I came across Lex Jansen paper whith a very clear overview of UCM. One of the examples is forecasting dow jones index with proc ucm. What I noticed is that the code implies a 5-day week. PLease see the code:
proc ucm data=dow plot=all; id date interval=weekday; model close; level; slope; season type=dummy length=5;
Now the reason I got interested is that when I make my data regular by applying proc expand and make it a 7 day week I seem to lose crucial info on consumers' behavioral patterns.

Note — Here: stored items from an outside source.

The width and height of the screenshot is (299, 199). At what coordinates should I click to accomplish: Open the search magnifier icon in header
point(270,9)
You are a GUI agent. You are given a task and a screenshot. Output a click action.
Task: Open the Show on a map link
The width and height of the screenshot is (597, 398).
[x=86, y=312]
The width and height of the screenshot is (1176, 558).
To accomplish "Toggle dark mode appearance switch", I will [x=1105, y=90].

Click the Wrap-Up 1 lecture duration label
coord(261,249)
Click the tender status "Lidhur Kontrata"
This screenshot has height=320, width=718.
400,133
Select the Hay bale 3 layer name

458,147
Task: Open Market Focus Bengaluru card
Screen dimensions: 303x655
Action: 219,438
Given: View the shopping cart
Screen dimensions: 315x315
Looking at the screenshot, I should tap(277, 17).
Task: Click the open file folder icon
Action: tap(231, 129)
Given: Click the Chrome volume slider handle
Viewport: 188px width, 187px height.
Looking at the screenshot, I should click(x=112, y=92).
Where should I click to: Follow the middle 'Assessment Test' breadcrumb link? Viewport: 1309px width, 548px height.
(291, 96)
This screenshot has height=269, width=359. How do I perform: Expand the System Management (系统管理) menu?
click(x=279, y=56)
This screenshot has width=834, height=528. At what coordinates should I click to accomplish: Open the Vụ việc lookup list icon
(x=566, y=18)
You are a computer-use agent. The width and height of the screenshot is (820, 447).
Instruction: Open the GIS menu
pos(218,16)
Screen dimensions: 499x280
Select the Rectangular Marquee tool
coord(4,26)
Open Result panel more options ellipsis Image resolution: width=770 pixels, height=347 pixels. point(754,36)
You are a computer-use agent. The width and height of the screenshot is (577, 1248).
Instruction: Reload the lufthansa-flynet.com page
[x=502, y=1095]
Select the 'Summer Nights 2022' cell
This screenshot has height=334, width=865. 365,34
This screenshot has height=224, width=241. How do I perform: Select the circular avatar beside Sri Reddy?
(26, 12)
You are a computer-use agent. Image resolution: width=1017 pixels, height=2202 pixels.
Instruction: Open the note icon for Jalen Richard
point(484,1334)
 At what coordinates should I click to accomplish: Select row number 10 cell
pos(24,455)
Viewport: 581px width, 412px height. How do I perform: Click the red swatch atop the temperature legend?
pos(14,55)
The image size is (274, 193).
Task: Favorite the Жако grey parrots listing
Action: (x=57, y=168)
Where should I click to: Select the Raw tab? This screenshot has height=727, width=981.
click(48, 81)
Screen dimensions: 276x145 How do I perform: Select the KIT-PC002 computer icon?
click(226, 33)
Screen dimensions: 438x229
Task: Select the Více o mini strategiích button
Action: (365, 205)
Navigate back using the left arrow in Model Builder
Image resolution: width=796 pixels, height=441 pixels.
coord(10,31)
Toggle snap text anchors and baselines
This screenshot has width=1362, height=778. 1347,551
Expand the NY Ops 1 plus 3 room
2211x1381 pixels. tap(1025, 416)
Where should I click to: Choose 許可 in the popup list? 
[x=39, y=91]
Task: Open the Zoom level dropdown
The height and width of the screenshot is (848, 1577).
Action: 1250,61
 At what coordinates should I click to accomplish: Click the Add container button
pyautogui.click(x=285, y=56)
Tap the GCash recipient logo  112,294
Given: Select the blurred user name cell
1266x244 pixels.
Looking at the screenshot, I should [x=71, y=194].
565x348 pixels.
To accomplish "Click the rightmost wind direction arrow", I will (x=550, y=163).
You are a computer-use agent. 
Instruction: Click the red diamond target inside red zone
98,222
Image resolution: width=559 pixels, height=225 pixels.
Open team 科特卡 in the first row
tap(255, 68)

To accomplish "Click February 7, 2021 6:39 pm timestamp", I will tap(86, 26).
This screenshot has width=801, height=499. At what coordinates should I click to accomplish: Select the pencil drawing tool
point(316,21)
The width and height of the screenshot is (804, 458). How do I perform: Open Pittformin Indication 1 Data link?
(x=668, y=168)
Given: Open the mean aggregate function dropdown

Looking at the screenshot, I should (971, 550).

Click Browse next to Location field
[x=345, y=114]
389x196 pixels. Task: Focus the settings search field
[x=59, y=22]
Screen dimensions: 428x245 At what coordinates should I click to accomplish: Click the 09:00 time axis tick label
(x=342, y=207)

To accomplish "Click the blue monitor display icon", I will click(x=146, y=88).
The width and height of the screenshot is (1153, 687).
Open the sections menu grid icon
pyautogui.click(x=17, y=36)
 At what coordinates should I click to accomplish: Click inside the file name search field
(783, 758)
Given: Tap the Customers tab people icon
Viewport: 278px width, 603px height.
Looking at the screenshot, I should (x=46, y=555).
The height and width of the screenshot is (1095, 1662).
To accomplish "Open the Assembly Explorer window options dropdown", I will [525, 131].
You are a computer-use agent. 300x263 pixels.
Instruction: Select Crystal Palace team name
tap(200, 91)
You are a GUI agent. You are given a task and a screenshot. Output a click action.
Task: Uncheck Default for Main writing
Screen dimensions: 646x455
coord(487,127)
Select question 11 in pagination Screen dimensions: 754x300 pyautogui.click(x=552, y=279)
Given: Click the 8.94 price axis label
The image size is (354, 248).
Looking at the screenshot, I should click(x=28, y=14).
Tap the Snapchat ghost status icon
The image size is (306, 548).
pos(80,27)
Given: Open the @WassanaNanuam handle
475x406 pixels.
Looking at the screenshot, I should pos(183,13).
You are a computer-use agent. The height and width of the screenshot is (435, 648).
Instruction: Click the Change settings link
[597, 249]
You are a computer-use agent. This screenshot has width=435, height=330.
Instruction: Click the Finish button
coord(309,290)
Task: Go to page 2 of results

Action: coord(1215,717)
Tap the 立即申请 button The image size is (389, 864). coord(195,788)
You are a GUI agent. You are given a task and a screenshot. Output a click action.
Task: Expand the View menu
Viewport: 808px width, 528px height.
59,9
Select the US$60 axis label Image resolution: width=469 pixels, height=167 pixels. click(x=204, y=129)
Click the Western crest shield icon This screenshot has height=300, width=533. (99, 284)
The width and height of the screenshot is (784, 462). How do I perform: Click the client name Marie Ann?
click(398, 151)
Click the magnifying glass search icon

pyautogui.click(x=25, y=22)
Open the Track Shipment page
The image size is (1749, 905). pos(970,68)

Plus my forecast yields very high standard error - 0,5% of the actual value (which is a lot in this case). What is more my forecast tends to have much longer harmonics, suggesting that the interpolation that proc expand offers makes the data inconsistent with its original pattern.
Here is my code:
%let days_to_predict = 5; %let dir=%sysfunc(C:/home/Far/); ods graphics on; goptions device= ACTXIMG; ods pdf file="&dir.Far.pdf"; PROC IMPORT DATAFILE= "&dir.UCM.xlsx" DBMS=XLSX OUT= ttt REPLACE; GETNAMES=YES; RUN; PROC EXPAND DATA=ttt OUT=ttt FROM = DAY ALIGN = BEGINNING METHOD = SPLINE(NOTAKNOT, NOTAKNOT) PLOT=(ALL SERIES) OBSERVED = (BEGINNING, BEGINNING); id date; CONVERT dough /; RUN; DATA ttt; set ttt; LENGTH date 8 dough 8 ; KEEP date dough ; FORMAT date DATE9. dough F12.4 ; INFORMAT date DATE9. dough BEST12. ; RUN; PROC SORT DATA=ttt(KEEP=date dough) OUT=ttt; BY date; RUN; data ttt; set ttt; wd = weekday(date); dy = day(date); b_ny = exp(-(MDY(12,31,Year(date))-date)**2/40); a_ny = exp(-(date-MDY(12,31,Year(date)-1))**2/40); **qt = qtr(date); **may = exp(-(MDY(5,5,Year(date))-date)**2/20); run; proc ucm data=ttt; id date interval=day; model dough=wd b_ny a_ny; **may qt; outlier maxnum=30; level plot=smooth; slope plot=smooth; season length=365 type=trig keeph=2 to 12 by 1 print=harmonics plot=(FILTER SMOOTH); cycle period=7 noest=(period); irregular p=3 q=3; estimate back=0 plot=panel; forecast skipfirst=3000 back=0 lead=&days_to_predict plot=decomp; run; ods graphics off; ods pdf close;
I have therefore 3 crucial questions:
1) Is there a way to work with irregular data using proc UCM?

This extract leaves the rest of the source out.